● Data listing:

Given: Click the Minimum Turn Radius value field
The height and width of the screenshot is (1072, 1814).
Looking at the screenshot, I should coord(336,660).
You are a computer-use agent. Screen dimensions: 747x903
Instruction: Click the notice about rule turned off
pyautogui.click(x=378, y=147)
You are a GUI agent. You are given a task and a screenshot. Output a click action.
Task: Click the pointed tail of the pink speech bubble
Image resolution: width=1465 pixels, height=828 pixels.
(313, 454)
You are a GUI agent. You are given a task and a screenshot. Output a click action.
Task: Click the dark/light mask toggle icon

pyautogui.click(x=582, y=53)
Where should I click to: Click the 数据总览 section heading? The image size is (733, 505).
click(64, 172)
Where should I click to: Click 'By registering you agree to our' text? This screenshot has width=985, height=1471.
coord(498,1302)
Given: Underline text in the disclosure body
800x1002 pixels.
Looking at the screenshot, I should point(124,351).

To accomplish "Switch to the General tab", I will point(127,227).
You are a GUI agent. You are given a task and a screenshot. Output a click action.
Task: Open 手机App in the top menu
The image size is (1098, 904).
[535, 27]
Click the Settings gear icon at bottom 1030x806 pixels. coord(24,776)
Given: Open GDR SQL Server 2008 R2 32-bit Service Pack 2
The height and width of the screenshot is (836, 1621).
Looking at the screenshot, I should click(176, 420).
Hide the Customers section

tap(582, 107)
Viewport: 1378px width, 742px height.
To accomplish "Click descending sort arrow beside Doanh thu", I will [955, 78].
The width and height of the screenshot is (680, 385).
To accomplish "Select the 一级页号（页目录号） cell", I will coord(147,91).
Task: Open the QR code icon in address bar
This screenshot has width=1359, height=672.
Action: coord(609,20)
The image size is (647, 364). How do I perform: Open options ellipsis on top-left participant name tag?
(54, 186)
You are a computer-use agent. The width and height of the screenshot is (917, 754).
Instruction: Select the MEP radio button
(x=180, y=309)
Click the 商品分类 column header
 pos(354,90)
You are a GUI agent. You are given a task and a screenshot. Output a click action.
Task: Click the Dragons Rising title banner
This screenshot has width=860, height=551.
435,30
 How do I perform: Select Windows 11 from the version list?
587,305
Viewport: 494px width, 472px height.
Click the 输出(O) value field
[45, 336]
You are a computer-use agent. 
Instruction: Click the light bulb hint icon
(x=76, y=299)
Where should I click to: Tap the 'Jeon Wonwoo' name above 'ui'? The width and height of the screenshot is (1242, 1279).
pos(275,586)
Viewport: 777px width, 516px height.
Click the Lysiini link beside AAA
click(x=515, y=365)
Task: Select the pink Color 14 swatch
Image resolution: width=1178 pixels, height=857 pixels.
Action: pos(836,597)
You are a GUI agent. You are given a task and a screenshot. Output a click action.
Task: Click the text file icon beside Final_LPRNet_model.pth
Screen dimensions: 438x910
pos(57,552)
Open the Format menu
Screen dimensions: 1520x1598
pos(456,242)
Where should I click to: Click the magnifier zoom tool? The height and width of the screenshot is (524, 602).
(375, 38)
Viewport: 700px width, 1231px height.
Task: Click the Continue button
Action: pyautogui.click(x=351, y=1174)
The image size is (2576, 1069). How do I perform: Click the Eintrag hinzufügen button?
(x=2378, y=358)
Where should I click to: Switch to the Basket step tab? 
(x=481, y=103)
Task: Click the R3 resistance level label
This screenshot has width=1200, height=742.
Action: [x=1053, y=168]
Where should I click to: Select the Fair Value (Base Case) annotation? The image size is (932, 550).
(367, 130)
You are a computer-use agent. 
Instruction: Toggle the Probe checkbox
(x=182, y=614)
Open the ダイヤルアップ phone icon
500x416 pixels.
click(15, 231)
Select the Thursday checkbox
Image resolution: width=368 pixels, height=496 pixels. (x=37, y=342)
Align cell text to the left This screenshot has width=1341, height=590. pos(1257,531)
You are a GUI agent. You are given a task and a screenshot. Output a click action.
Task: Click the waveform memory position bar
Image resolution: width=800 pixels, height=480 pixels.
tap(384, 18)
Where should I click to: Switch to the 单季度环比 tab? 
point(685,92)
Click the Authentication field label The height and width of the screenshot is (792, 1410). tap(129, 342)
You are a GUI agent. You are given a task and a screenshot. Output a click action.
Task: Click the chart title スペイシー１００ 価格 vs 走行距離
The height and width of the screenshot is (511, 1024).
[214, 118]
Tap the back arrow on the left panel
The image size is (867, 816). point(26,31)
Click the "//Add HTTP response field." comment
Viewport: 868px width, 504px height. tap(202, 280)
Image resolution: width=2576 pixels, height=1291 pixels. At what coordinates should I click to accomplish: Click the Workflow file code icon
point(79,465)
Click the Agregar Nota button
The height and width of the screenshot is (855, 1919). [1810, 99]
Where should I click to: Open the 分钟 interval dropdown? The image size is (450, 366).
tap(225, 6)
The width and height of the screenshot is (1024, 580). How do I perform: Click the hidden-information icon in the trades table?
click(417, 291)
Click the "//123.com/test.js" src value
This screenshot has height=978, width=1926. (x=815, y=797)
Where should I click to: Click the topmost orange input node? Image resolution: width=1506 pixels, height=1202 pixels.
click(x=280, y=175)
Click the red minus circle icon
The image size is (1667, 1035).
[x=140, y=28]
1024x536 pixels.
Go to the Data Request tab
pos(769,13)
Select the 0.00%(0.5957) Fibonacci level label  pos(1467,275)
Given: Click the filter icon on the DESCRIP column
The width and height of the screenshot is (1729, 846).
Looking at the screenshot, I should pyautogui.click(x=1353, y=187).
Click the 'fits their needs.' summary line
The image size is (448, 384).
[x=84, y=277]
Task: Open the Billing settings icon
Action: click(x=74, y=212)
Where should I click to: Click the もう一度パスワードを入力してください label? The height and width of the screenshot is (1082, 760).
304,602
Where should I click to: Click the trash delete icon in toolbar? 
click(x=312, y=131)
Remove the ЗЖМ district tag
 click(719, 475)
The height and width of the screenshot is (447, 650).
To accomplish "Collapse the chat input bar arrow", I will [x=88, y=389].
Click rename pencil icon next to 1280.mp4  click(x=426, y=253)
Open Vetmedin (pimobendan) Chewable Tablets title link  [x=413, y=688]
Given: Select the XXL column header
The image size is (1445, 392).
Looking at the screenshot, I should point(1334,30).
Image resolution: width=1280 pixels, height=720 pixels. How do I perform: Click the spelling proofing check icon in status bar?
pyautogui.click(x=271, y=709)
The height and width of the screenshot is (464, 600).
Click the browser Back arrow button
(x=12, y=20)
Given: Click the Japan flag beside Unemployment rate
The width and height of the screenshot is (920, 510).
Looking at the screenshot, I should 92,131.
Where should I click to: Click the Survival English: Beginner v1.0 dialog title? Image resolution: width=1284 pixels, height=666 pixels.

● Exercise goal:
Each record should be returned precisely as written.

● Final answer:
Given: Click the Minimum Turn Radius value field
The height and width of the screenshot is (1072, 1814).
Looking at the screenshot, I should coord(336,660).
You are a computer-use agent. Screen dimensions: 747x903
Instruction: Click the notice about rule turned off
pyautogui.click(x=378, y=147)
You are a GUI agent. You are given a task and a screenshot. Output a click action.
Task: Click the pointed tail of the pink speech bubble
Image resolution: width=1465 pixels, height=828 pixels.
(313, 454)
You are a GUI agent. You are given a task and a screenshot. Output a click action.
Task: Click the dark/light mask toggle icon

pyautogui.click(x=582, y=53)
Where should I click to: Click the 数据总览 section heading? The image size is (733, 505).
click(64, 172)
Where should I click to: Click 'By registering you agree to our' text? This screenshot has width=985, height=1471.
coord(498,1302)
Given: Underline text in the disclosure body
800x1002 pixels.
Looking at the screenshot, I should point(124,351).

To accomplish "Switch to the General tab", I will point(127,227).
You are a GUI agent. You are given a task and a screenshot. Output a click action.
Task: Open 手机App in the top menu
The image size is (1098, 904).
[535, 27]
Click the Settings gear icon at bottom 1030x806 pixels. coord(24,776)
Given: Open GDR SQL Server 2008 R2 32-bit Service Pack 2
The height and width of the screenshot is (836, 1621).
Looking at the screenshot, I should click(176, 420).
Hide the Customers section

tap(582, 107)
Viewport: 1378px width, 742px height.
To accomplish "Click descending sort arrow beside Doanh thu", I will [955, 78].
The width and height of the screenshot is (680, 385).
To accomplish "Select the 一级页号（页目录号） cell", I will coord(147,91).
Task: Open the QR code icon in address bar
This screenshot has width=1359, height=672.
Action: coord(609,20)
The image size is (647, 364). How do I perform: Open options ellipsis on top-left participant name tag?
(54, 186)
You are a computer-use agent. The width and height of the screenshot is (917, 754).
Instruction: Select the MEP radio button
(x=180, y=309)
Click the 商品分类 column header
 pos(354,90)
You are a GUI agent. You are given a task and a screenshot. Output a click action.
Task: Click the Dragons Rising title banner
This screenshot has width=860, height=551.
435,30
 How do I perform: Select Windows 11 from the version list?
587,305
Viewport: 494px width, 472px height.
Click the 输出(O) value field
[45, 336]
You are a computer-use agent. 
Instruction: Click the light bulb hint icon
(x=76, y=299)
Where should I click to: Tap the 'Jeon Wonwoo' name above 'ui'? The width and height of the screenshot is (1242, 1279).
pos(275,586)
Viewport: 777px width, 516px height.
Click the Lysiini link beside AAA
click(x=515, y=365)
Task: Select the pink Color 14 swatch
Image resolution: width=1178 pixels, height=857 pixels.
Action: pos(836,597)
You are a GUI agent. You are given a task and a screenshot. Output a click action.
Task: Click the text file icon beside Final_LPRNet_model.pth
Screen dimensions: 438x910
pos(57,552)
Open the Format menu
Screen dimensions: 1520x1598
pos(456,242)
Where should I click to: Click the magnifier zoom tool? The height and width of the screenshot is (524, 602).
(375, 38)
Viewport: 700px width, 1231px height.
Task: Click the Continue button
Action: pyautogui.click(x=351, y=1174)
The image size is (2576, 1069). How do I perform: Click the Eintrag hinzufügen button?
(x=2378, y=358)
Where should I click to: Switch to the Basket step tab? 
(x=481, y=103)
Task: Click the R3 resistance level label
This screenshot has width=1200, height=742.
Action: [x=1053, y=168]
Where should I click to: Select the Fair Value (Base Case) annotation? The image size is (932, 550).
(367, 130)
You are a computer-use agent. 
Instruction: Toggle the Probe checkbox
(x=182, y=614)
Open the ダイヤルアップ phone icon
500x416 pixels.
click(15, 231)
Select the Thursday checkbox
Image resolution: width=368 pixels, height=496 pixels. (x=37, y=342)
Align cell text to the left This screenshot has width=1341, height=590. pos(1257,531)
You are a GUI agent. You are given a task and a screenshot. Output a click action.
Task: Click the waveform memory position bar
Image resolution: width=800 pixels, height=480 pixels.
tap(384, 18)
Where should I click to: Switch to the 单季度环比 tab? 
point(685,92)
Click the Authentication field label The height and width of the screenshot is (792, 1410). tap(129, 342)
You are a GUI agent. You are given a task and a screenshot. Output a click action.
Task: Click the chart title スペイシー１００ 価格 vs 走行距離
The height and width of the screenshot is (511, 1024).
[214, 118]
Tap the back arrow on the left panel
The image size is (867, 816). point(26,31)
Click the "//Add HTTP response field." comment
Viewport: 868px width, 504px height. tap(202, 280)
Image resolution: width=2576 pixels, height=1291 pixels. At what coordinates should I click to accomplish: Click the Workflow file code icon
point(79,465)
Click the Agregar Nota button
The height and width of the screenshot is (855, 1919). [1810, 99]
Where should I click to: Open the 分钟 interval dropdown? The image size is (450, 366).
tap(225, 6)
The width and height of the screenshot is (1024, 580). How do I perform: Click the hidden-information icon in the trades table?
click(417, 291)
Click the "//123.com/test.js" src value
This screenshot has height=978, width=1926. (x=815, y=797)
Where should I click to: Click the topmost orange input node? Image resolution: width=1506 pixels, height=1202 pixels.
click(x=280, y=175)
Click the red minus circle icon
The image size is (1667, 1035).
[x=140, y=28]
1024x536 pixels.
Go to the Data Request tab
pos(769,13)
Select the 0.00%(0.5957) Fibonacci level label  pos(1467,275)
Given: Click the filter icon on the DESCRIP column
The width and height of the screenshot is (1729, 846).
Looking at the screenshot, I should pyautogui.click(x=1353, y=187).
Click the 'fits their needs.' summary line
The image size is (448, 384).
[x=84, y=277]
Task: Open the Billing settings icon
Action: click(x=74, y=212)
Where should I click to: Click the もう一度パスワードを入力してください label? The height and width of the screenshot is (1082, 760).
304,602
Where should I click to: Click the trash delete icon in toolbar? 
click(x=312, y=131)
Remove the ЗЖМ district tag
 click(719, 475)
The height and width of the screenshot is (447, 650).
To accomplish "Collapse the chat input bar arrow", I will [x=88, y=389].
Click rename pencil icon next to 1280.mp4  click(x=426, y=253)
Open Vetmedin (pimobendan) Chewable Tablets title link  [x=413, y=688]
Given: Select the XXL column header
The image size is (1445, 392).
Looking at the screenshot, I should point(1334,30).
Image resolution: width=1280 pixels, height=720 pixels. How do I perform: Click the spelling proofing check icon in status bar?
pyautogui.click(x=271, y=709)
The height and width of the screenshot is (464, 600).
Click the browser Back arrow button
(x=12, y=20)
Given: Click the Japan flag beside Unemployment rate
The width and height of the screenshot is (920, 510).
Looking at the screenshot, I should 92,131.
Where should I click to: Click the Survival English: Beginner v1.0 dialog title? Image resolution: width=1284 pixels, height=666 pixels.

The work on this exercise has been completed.